Bombings in the Iraqi cities of Kirkuk and the capital Baghdad have killed at least 38 people and wounded more than 120, security and medical officials say.
At least 14 people were killed and 47 others wounded due to a series of car bombings in Shia-majority areas of Baghdad, including the northern districts of Kadhimiya and Sadr City, and Mashtal and Baghdad Jadida in the capital’s east.
Police and hospital officials say the deadliest attack was near a bus stop in the neighbourhood of Sadr City where at least seven people were killed and 20 others wounded.
Officials say a total of 11 bombings struck Baghdad, as well as the cities of Kirkuk and Tarmiyah.
Earlier on Wednesday, at least 10 people were killed when two car bombs exploded near government buildings in Kirkuk.
Kirkuk is home to a mix of Arabs, Kurds and Turkomen, who all have competing claims to the oil-rich area.
The Kurds want to incorporate it into their self-rule region in Iraq’s north, but Arabs and Turkomen are opposed.
In Tarmiyah, north of Baghdad, a suicide bomber on a motorcycle attacked a police checkpoint, killing one policeman and wounding four people, while a roadside bomb in the northern Iraqi city of Mosul killed another policeman and wounded two.
Violence in Iraq has fallen from its peak in 2006 and 2007, but attacks remain common, killing more than 200 people in each of the first four months of this year.
Al Jazeera’s Omar Al Saleh, reporting from Erbil, Iraq said the incidents were likely to increase.

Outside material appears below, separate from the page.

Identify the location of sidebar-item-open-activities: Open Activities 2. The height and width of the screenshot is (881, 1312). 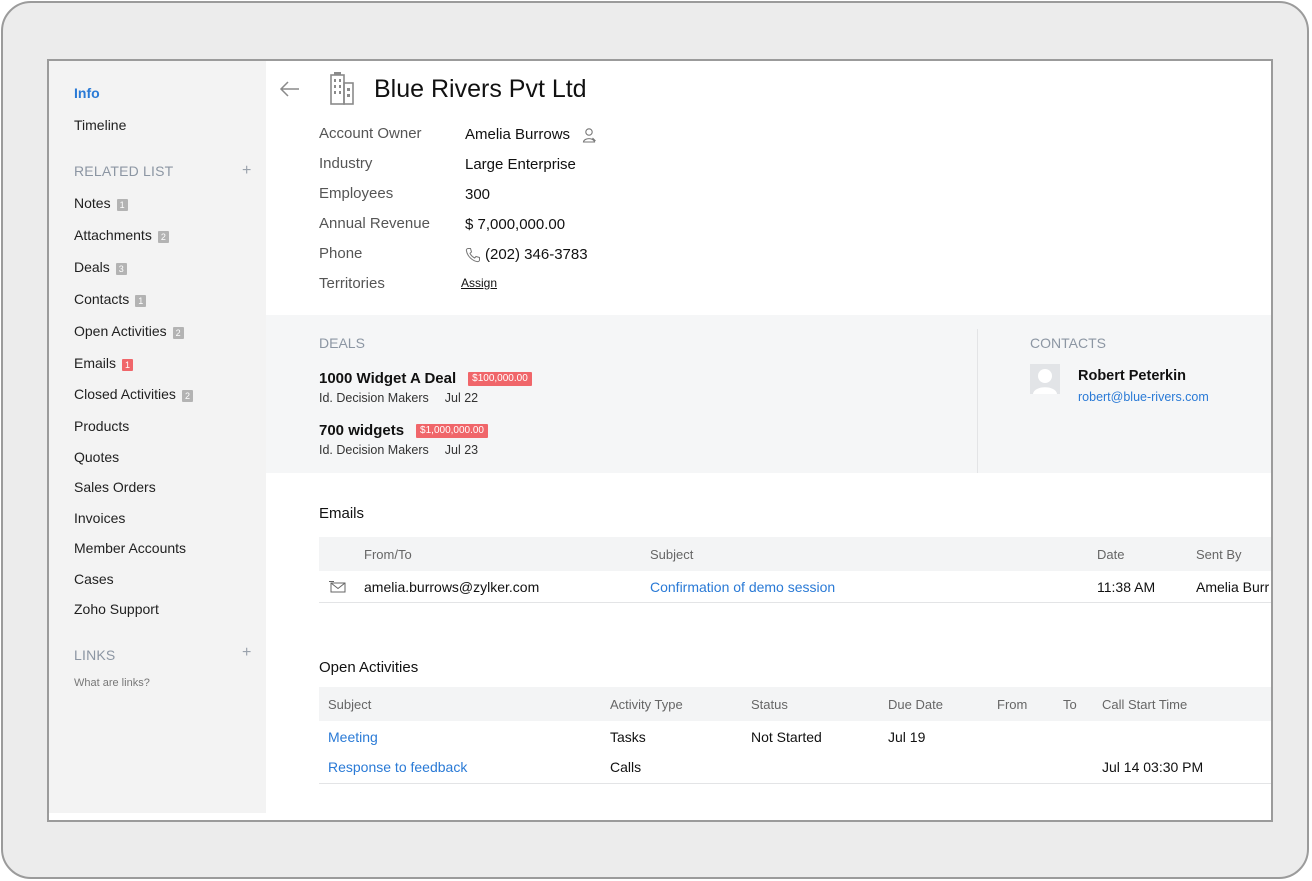
(129, 331). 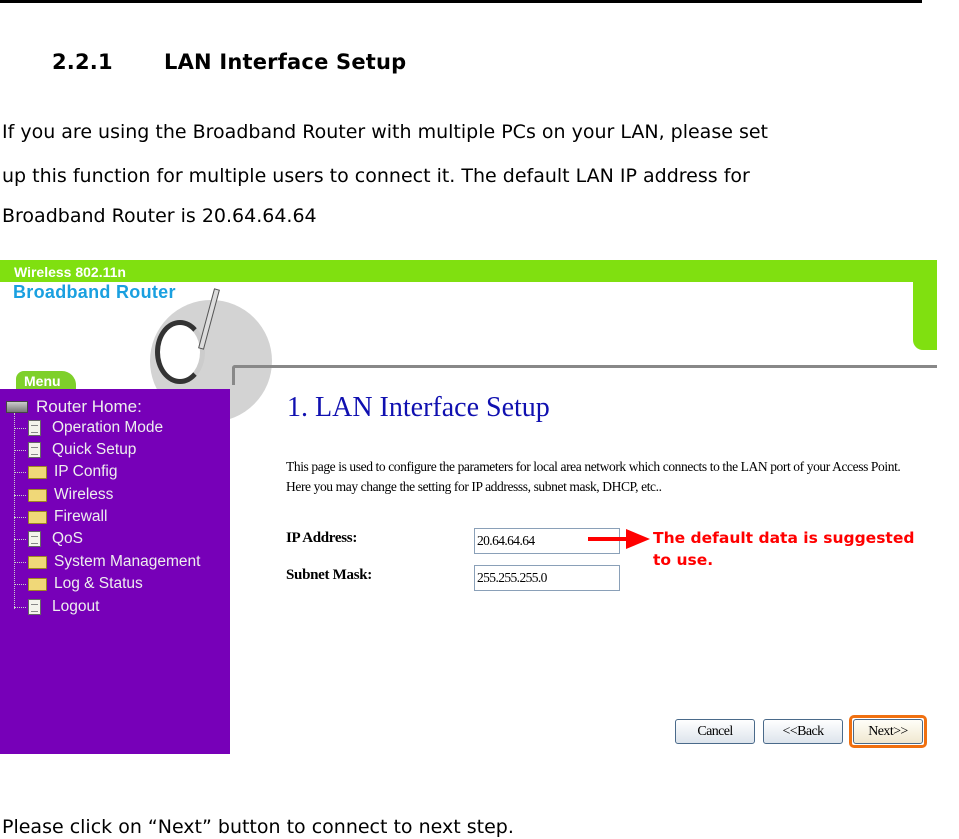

“At least six car bombs went off in different neighbourhoods of the Iraq capital Baghdad, proof of the deteriorating conditions not only in the capital but across the country,” our correspondent said.
“Of course last month was the highest death toll since 2008 and this month it seems the death toll and the security incidents are only increasing.
“Both sides do indicate the fact that they are willing to talk, however, neither of the two sides trust each other so when you have the protesters saying they are willing to talk, you have the prime minister saying the demands of the protesters are not eligible.”